Whiskey, you are correct on your assessment. Simplicity, volume and clean install is exactly what I am looking for. Appreciate all your help. The stealth speakers would be perfect, but the price is a little steap.


----------



## Whiskey Angler (Mar 20, 2015)

CaptainRob said:


> Whiskey, you are correct on your assessment. Simplicity, volume and clean install is exactly what I am looking for. Appreciate all your help. The stealth speakers would be perfect, but the price is a little steap.


Completely understand. If you change your mind, give the dealer below a call - In my experience, he'll get you the best bargain for WS gear.

Authorized dealer

Back Lake Outdoors
email: [email protected]
phone: (361) 648-3536


----------



## CaptainRob (Mar 11, 2007)

Thanks. If I go that route I will definitely call them.


----------



## Godzuki86 (Nov 30, 2013)

Whiskey Angler said:


> If I were you, I would avoid cutting through the bulkhead for speaker install. When you cut through, you should seal the hole edges with epoxy or fiberglass - this will add cost to the install and/or headache for yourself if you DIY. The speaker holes could also possibly lower the resale of the boat significantly.
> 
> It sounds like you want three things: Simplicity, Volume, and Clean Install.
> If those were my priorities, I would go ahead spend the money and install either the Wet Sounds Stealth Ultra 6 or Stealth Ultra10 sound bar. These speaker bars are Bluetooth activated/controlled, have a built in amplifier (A GOOD AMPLIFIER), and are downright loud. The only wires you have to run are power wires - that's it. You could mount it to the underside of your poling platform, and run the power wires through the platform tubing (along with your anchor light wires). It will be pointed right at the back of your head, hidden under the platform, and can be easily removed when/if you sell the boat with no holes left over.
> ...


Winner winner, Chicken dinner! I wish this was around before I put a radio and speaker holes all in my console. Id put it under my poling platform. The extra money is worth not putting holes in a nice boat


----------



## GG34 (May 2, 2014)

This may be a dumb question but just to clarify. I don't need a control head? I could just BT directly to an amp?


----------



## Whiskey Angler (Mar 20, 2015)

GG34 said:


> This may be a dumb question but just to clarify. I don't need a control head? I could just BT directly to an amp?
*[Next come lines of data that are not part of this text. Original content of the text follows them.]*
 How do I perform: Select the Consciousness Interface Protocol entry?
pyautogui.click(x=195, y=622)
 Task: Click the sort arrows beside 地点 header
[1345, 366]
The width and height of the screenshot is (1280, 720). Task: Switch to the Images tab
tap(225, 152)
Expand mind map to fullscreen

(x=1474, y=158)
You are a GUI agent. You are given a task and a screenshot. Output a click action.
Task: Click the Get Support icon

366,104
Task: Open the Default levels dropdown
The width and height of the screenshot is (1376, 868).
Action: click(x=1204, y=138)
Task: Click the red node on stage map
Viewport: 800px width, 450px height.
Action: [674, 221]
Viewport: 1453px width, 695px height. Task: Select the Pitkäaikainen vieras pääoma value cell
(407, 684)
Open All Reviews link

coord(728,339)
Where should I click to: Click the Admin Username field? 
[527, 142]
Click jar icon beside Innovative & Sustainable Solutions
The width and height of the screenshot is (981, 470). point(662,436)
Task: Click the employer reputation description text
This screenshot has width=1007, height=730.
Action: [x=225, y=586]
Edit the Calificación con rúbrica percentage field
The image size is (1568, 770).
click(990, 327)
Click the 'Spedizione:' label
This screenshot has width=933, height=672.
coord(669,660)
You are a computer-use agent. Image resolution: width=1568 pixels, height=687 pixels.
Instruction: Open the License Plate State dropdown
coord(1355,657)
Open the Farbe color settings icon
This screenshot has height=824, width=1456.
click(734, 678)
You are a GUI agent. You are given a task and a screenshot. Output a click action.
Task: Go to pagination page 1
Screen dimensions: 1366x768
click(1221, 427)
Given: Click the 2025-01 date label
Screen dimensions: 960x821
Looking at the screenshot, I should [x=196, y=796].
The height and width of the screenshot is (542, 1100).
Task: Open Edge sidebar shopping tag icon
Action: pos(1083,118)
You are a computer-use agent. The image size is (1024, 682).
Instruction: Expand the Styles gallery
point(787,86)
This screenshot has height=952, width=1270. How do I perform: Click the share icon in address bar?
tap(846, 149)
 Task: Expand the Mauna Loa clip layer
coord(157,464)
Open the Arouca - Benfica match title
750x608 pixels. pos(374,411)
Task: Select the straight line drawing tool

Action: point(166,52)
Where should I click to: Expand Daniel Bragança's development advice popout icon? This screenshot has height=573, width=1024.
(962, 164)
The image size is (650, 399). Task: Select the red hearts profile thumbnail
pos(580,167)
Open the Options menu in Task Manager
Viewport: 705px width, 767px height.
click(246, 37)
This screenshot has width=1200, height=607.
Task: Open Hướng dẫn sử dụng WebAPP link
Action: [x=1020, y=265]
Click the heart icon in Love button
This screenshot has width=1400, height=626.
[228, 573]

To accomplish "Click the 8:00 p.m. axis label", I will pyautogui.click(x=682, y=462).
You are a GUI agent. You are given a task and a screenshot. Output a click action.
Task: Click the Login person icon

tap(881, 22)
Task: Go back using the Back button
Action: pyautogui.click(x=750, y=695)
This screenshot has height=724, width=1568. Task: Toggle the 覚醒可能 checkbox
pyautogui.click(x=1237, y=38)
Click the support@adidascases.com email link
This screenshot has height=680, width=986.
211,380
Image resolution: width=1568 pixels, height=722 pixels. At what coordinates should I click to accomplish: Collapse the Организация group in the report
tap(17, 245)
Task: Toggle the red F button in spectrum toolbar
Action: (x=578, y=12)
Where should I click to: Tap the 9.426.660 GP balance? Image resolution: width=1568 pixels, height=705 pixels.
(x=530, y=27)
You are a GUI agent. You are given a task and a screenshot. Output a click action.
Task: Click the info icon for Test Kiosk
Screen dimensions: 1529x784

Some amps (few that I know of) have a built in BT receiver. For amps that do not, you can buy a BT dongle (for example the one made by Fusion) and plug it directly into the amp. A lot of different companies make them. You just run a small 12v power/ground wire to the dongle, and it has RCA (right and left) outputs that plug directly into the amps inputs. Then, you just connect your phone to the BT dongle, and you control your music and volume from the phone.
http://www.amazon.com/Fusion-MS-BT1...d=1462416042&sr=8-1&keywords=fusion+bluetooth


----------